As soon as the body is disposed of, perhaps tossed in the river, attention would turn back to the sweet potatoes with a focus on making up the lost time. After all, there are always hungry children to feed and no time for self-indulgent dramatics.
In our PNG village, survival of the fittest was the only guiding conviction, or core belief, worth investing in. From dawn until dusk, necessity is the driver of all activity.
There is no electricity, no communication, no healthcare, no concept of a thing called government, no police or any other formal authority.
When trouble strikes, there is nothing but your own will to survive, to run or fight, and if there is to be a fight then hopefully there is a weapon. Sentimentality is non-existent and emotions are a rare luxury.
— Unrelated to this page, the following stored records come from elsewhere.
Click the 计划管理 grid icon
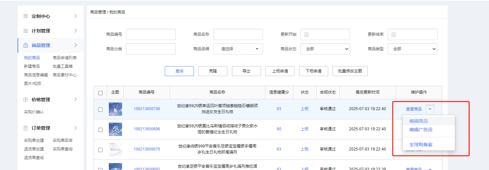The image size is (489, 170). tap(25, 31)
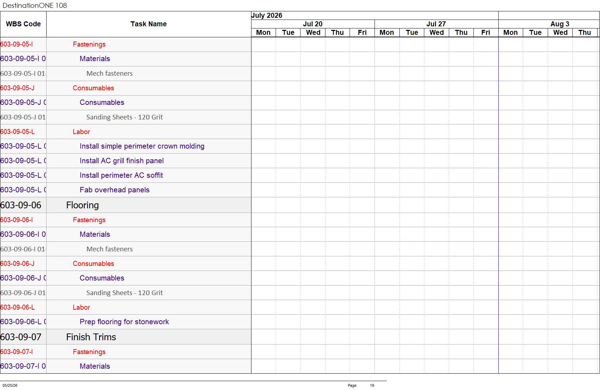Choose the Fab overhead panels task
The width and height of the screenshot is (600, 390).
115,190
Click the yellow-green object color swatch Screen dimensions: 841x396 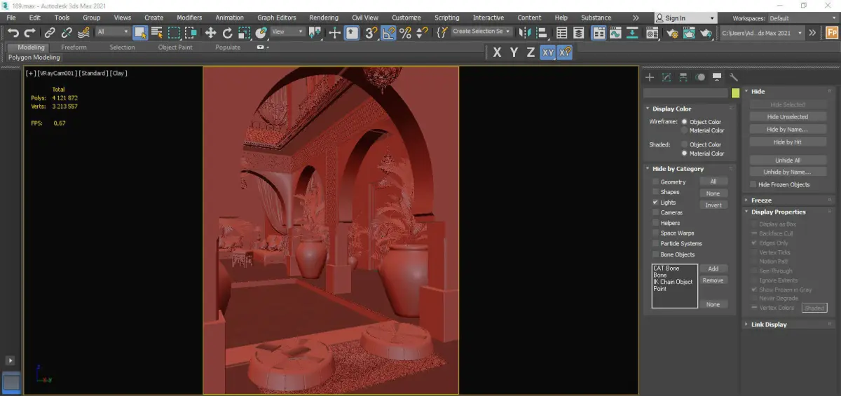[x=735, y=93]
Violence occurs regularly, has layers of magnitude and kilim ded pinis in our village was used to describe the three categories of assault.
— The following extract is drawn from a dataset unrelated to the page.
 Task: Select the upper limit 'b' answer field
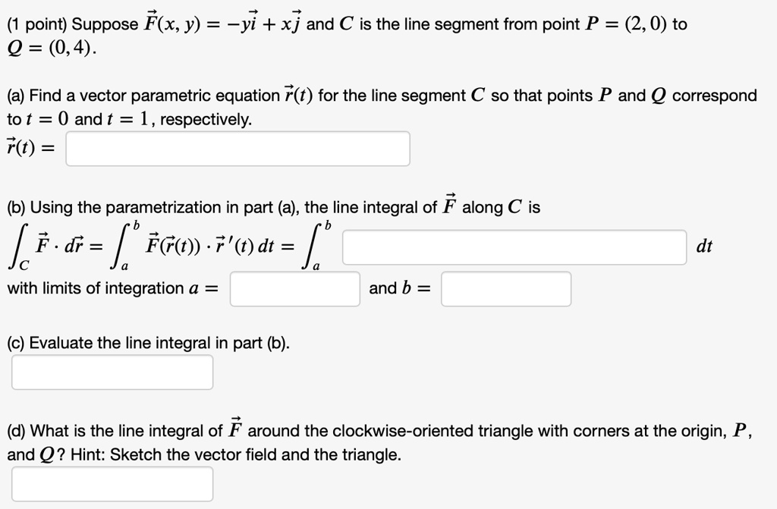click(x=506, y=289)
Kilim means to “kill”, but in reality it means to knock someone to the ground, clobber them over the head with a hard stick or something. It is not permanent, it is more for show. The other person will jump up and retaliate, so it is foolish to only kilim.
Kilim ded means to “kill them dead”, meaning to really incapacitate for a while, perhaps with a spear through the leg. This is a bit more serious, but only a job half done as the person will eventually recover and seek revenge. It is extremely foolish to antagonise someone by only kilim ded.
Kilim ded pinis means to “kill them dead, finish”. The person is “finished”, meaning the body disappears, hacked to pieces, fed to the wild dogs, whatever, but the person that once was simply no longer exists, there is no evidence they ever walked the earth.
When dealing with an enemy that seeks to kilim ded pinis on you, kilim ded pinis is the only response. Of course, there is always the risk the person’s relatives may find out and retaliate, and then the cycle begins afresh with kilim ded pinis again the only hope of a permanent solution.
Australia now needs groundbreaking reform to deal with, broadly speaking, two types of workplace corruption.
There is serious, ingrained, anti-competitive, corporatised corruption in our biggest industries between some of the major businesses in our country and unions, and there is misconduct within unions themselves.
In my opinion, the former is far more serious, harmful and wide-reaching than the latter. After all, the thuggish conduct, the demands for bribes, only occur because at the top of the food chain a corporate is in partnership with a union and allowing it veto over which companies it will employ. Unfortunately, this is long-term standard business practice in several of our key sectors. If every single corporate doing so abandoned its collusive deals with key unions tomorrow, the serious problems we have would mostly melt away and our cost of living would fall.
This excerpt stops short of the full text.